## TEXT SHOWN
- - - - -
Thanks Ashley! I know I have said this MANY MANY times lol but I can't wait to see them all mature, and clipped! I'll have to wait a whole 5 or 6 months!


----------



## Muddy Creek Farm (Oct 5, 2007)

Oh and I hear sharp withers and sharp shoulders, I know withers are on their back (like horses) but what is a sharp shoulder?


----------



## fritzie (Oct 6, 2007)

o.k. this is what i like & most of the reasons are the same as beth
1 janna
now for 2nd & 3rd well for 
2 isabel
now to be fair to ginger she lookes posty in the rear legs & her rump is a little tepper than i like but it could be because her front legs are not under her & her rear legs are to set to far back so i would put her 3rd.
one thing to keep in mind when you go to a show is that it is that persons opinion on that day. i had a judge in may put my doe up grand & then in aug she put the same doe last in her class. that was her opinion on that day.
- - - - -
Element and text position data

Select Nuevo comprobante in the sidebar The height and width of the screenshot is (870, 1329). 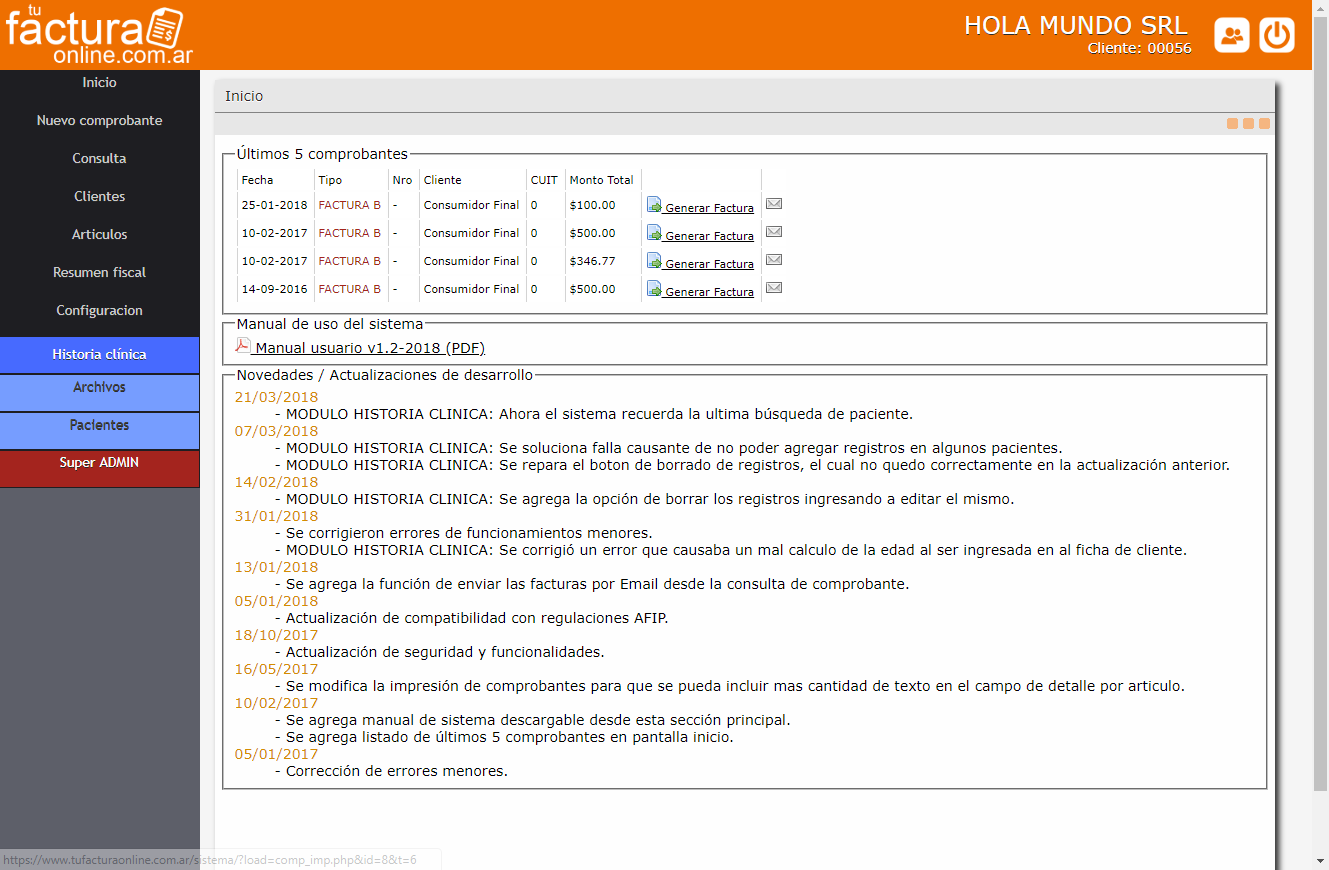99,120
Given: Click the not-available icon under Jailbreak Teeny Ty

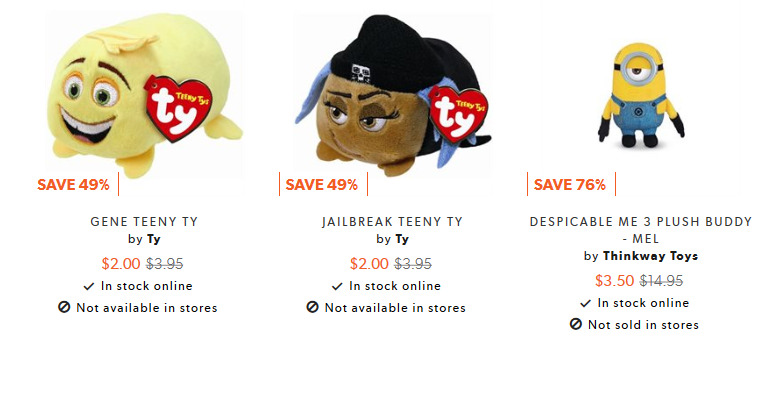Looking at the screenshot, I should click(312, 307).
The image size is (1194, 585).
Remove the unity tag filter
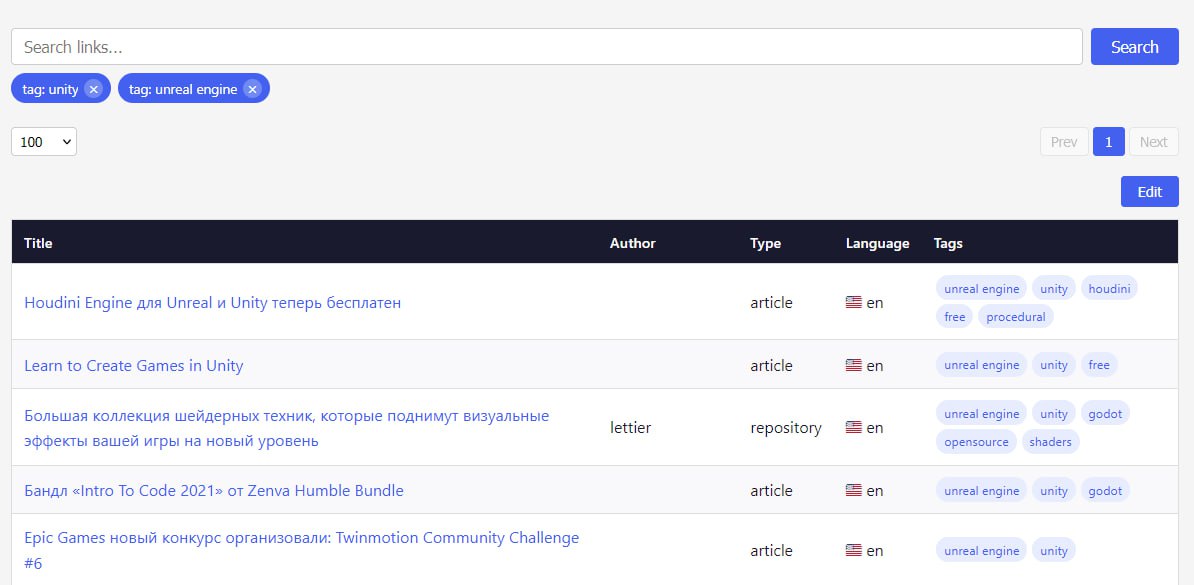[x=93, y=89]
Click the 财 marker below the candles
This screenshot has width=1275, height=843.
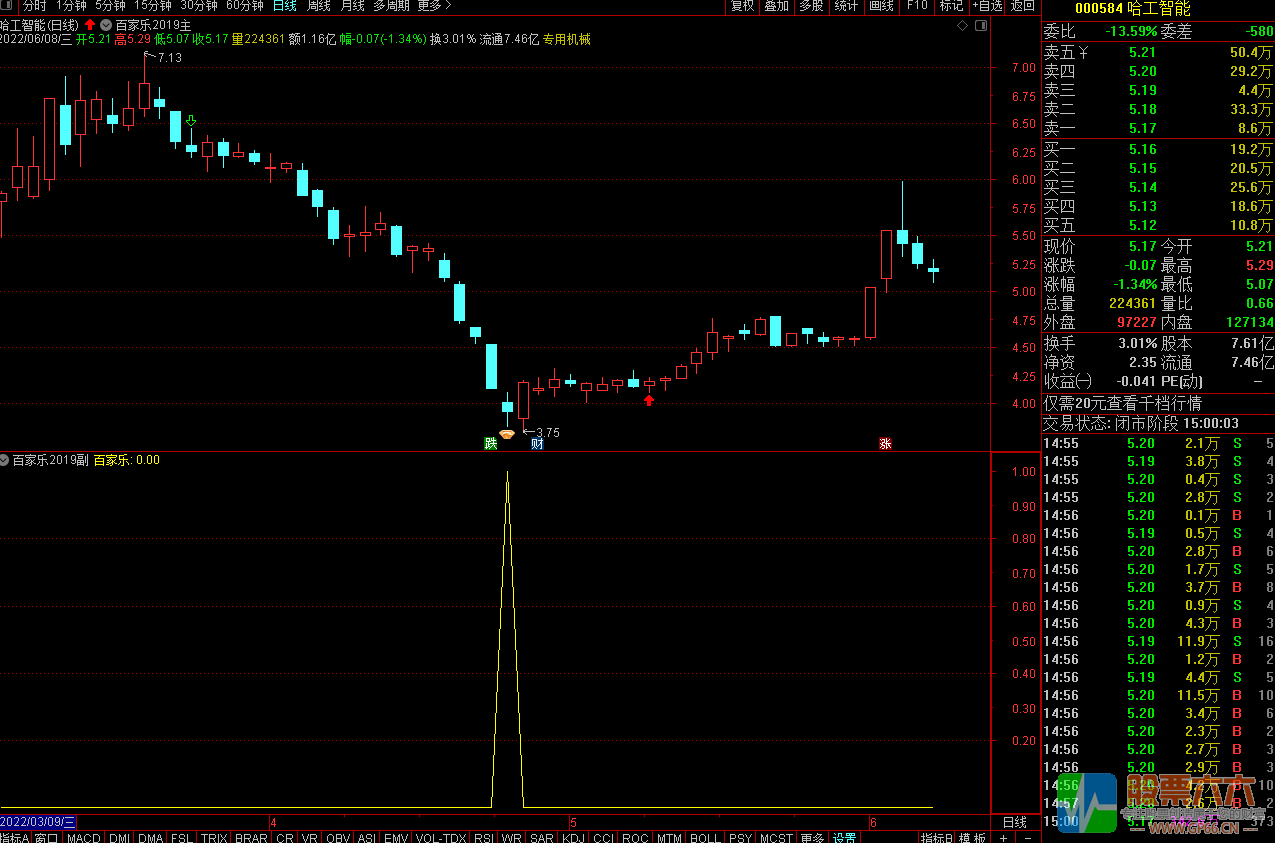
- - - - -
## WRITTEN TASKS
1. From the forum thread, rewrite everything from "Oh and I hear" down to "put her 3rd.", renaming "rear legs" as "hind legs" wherever it occurs.
2. List every name that fritzie ranks in the forum thread, along with the place each one is given.
None of the entries above are needed for what comes next.

## OUTPUTS
1.
Oh and I hear sharp withers and sharp shoulders, I know withers are on their back (like horses) but what is a sharp shoulder?


----------



## fritzie (Oct 6, 2007)

o.k. this is what i like & most of the reasons are the same as beth
1 janna
now for 2nd & 3rd well for 
2 isabel
now to be fair to ginger she lookes posty in the hind legs & her rump is a little tepper than i like but it could be because her front legs are not under her & her hind legs are to set to far back so i would put her 3rd.

2.
janna: 1st
isabel: 2nd
ginger: 3rd